When picking a database for your application, consider asking yourself some of the following questions:
- Is the schema of my data rigid - do I need to define it at the start and enforce it for the life of my application?
- Are there analytics requirements that involve joining and aggregating potentially large amounts of data?
- What are the '5 V’s' of the data - Volume, Velocity, Variety, Veracity, and Value?
- How will I access the data - what do the query patterns look like, and will we repeatedly run the same query?
- Do we need to be able to easily scale out and then back into almost 0 again?
- What are our fault tolerance and durability requirements?
- How much uncertainty is there for all of the answers above?
Perhaps most importantly, you must consider the context in which you’re building an application, along with the skills of your engineering team. If you’re building a small in-house ticket-booking application with a team of experienced MySQL engineers, it hardly makes sense to use something like MongoDB just because it's cool and has some exciting scalability features.
Pragmatically Picking a Database
The world of databases has changed beyond recognition over the past decade and continues to do so - with the number of database categories continuing to grow. As applications are increasingly required to handle volumes of users and traffic at the internet-scale, developers are being asked to carefully choose between relational, key-value, document, graph, in-memory, and search databases. Some use cases, which are needed to store data, may not require a database at all. For example, analytical workloads often rely on distributed data stores like HDFS and Amazon S3.

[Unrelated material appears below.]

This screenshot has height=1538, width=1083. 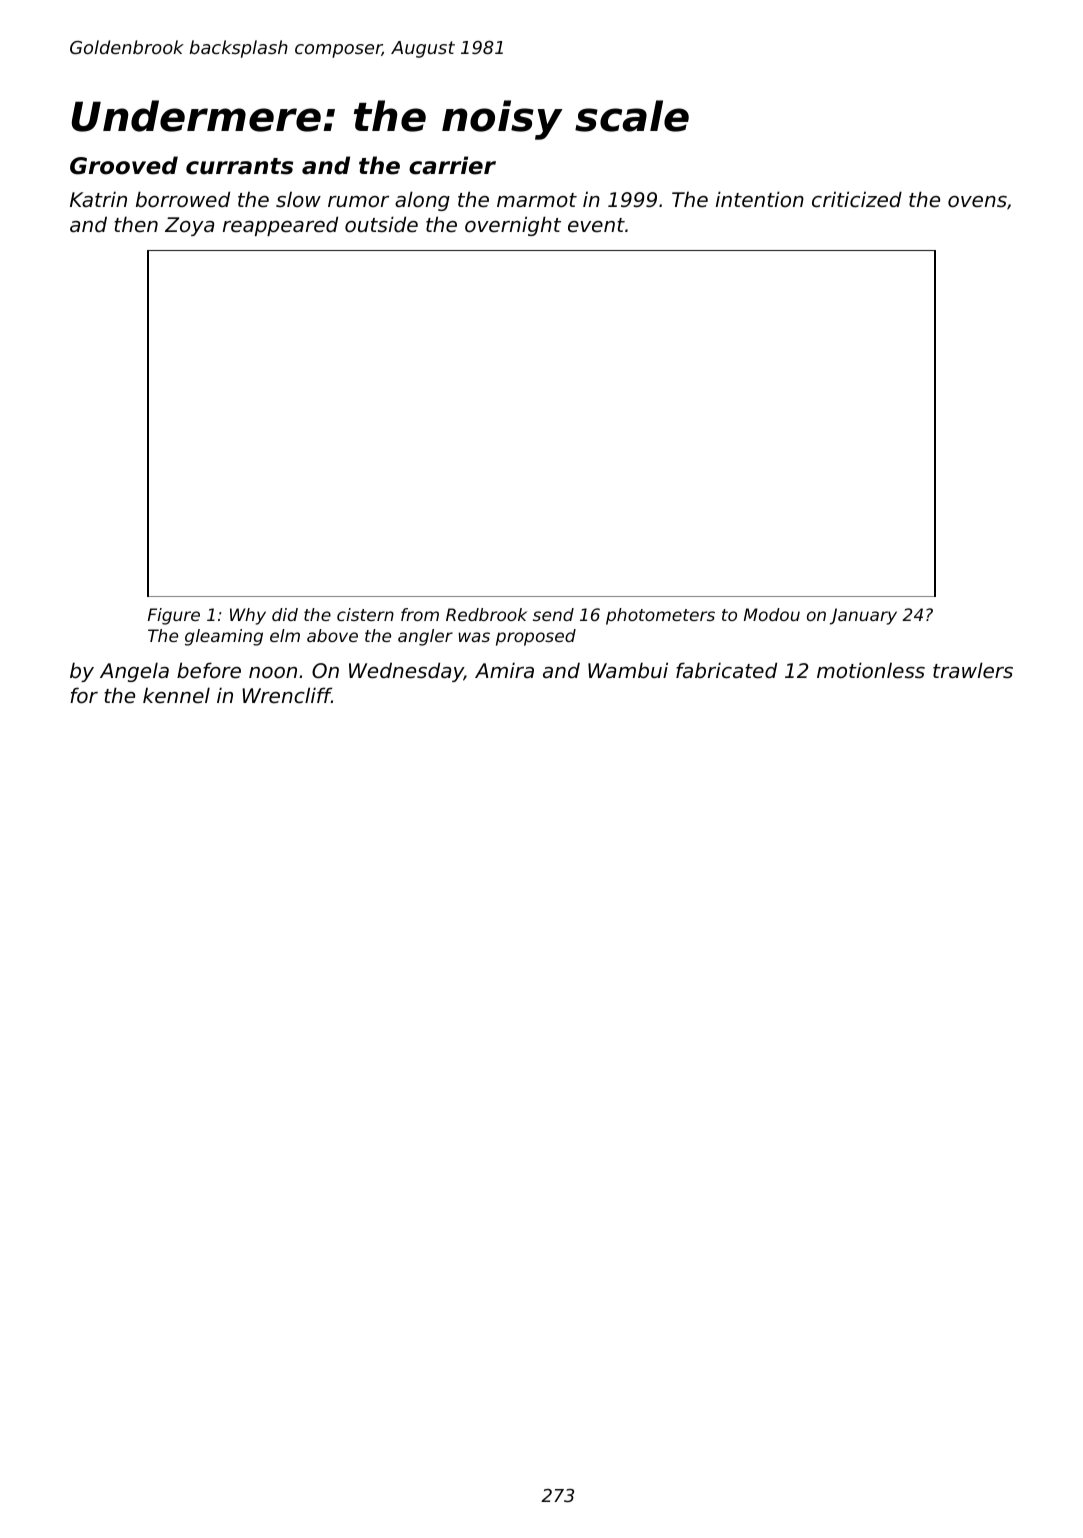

Let’s take a closer look at some of the current categories of "database", and the context in which it makes sense to use them:
Database Freedom and Polyglot Persistence
Cloud-native applications have significant architectural differences from legacy applications. They have different goals, need to work at different scales, and often change more regularly. Concepts like auto-scaling, continuous integration, and continuous deployment are now fundamental characteristics of what we build, rather than being simply nice to have. This means we place different and varying demands on our datastores, and the old one-size-fits-all model has broken down.
Take time to consider your options, and ask yourself questions about your aspirations for the applications database. In particular, the skills in your team, how you will use the data, what you will store, and how you will access it. Don’t be afraid to operate multiple applications with different databases - this isn’t fragmentation - it’s picking the right tool for the job. Particularly now - as we build more and more applications on the cloud - the operational overhead of managing databases is significantly reduced, even more so with fully-hosted options like DynamoDB and Aurora.
Strongly resist the temptation to use the same database approach for every application development challenge, as invariably the limitations of the database will end up driving your application design. This approach of Polyglot persistence can help you optimize for functionality, performance, and scale - and more importantly - the experience of your end customer.